The 2021 Oscars will now feature 10 nominees for Best Picture, and creating a more diverse list of nominees.
There will also be quarterly viewing sessions by Academy members to avoid the rush of films during awards season, and trying to include more diverse films than in the past.
“By making it possible for members to view films released year-round, the Academy will broaden each film’s exposure, level the playing field, and ensure all eligible films can be seen by voting members,” the statement added.
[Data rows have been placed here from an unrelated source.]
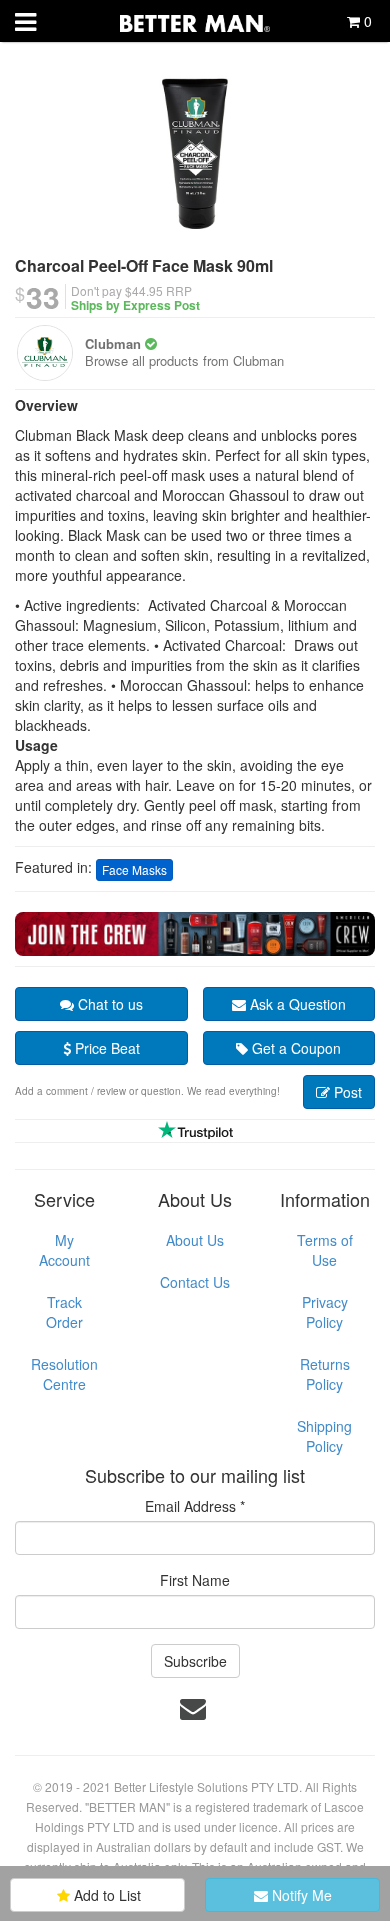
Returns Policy (325, 1374)
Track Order (64, 1312)
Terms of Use (325, 1250)
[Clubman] (45, 353)
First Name (195, 1580)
Another major film event that has been affected by coronavirus is the Cannes Film Festival, which will not go forward as a physical event this year. Instead, the festival will go ahead with a “redeployment ‘outside the walls’ (of Cannes), in collaboration with fall festivals” and cinemas.
Earlier this month, Cannes revealed the shortlist for their official selection, including movies from Wes Anderson, Steve McQueen, Pixar, Francois Ozon, Naomi Kawase, Thomas Vinterberg and Maiwenn.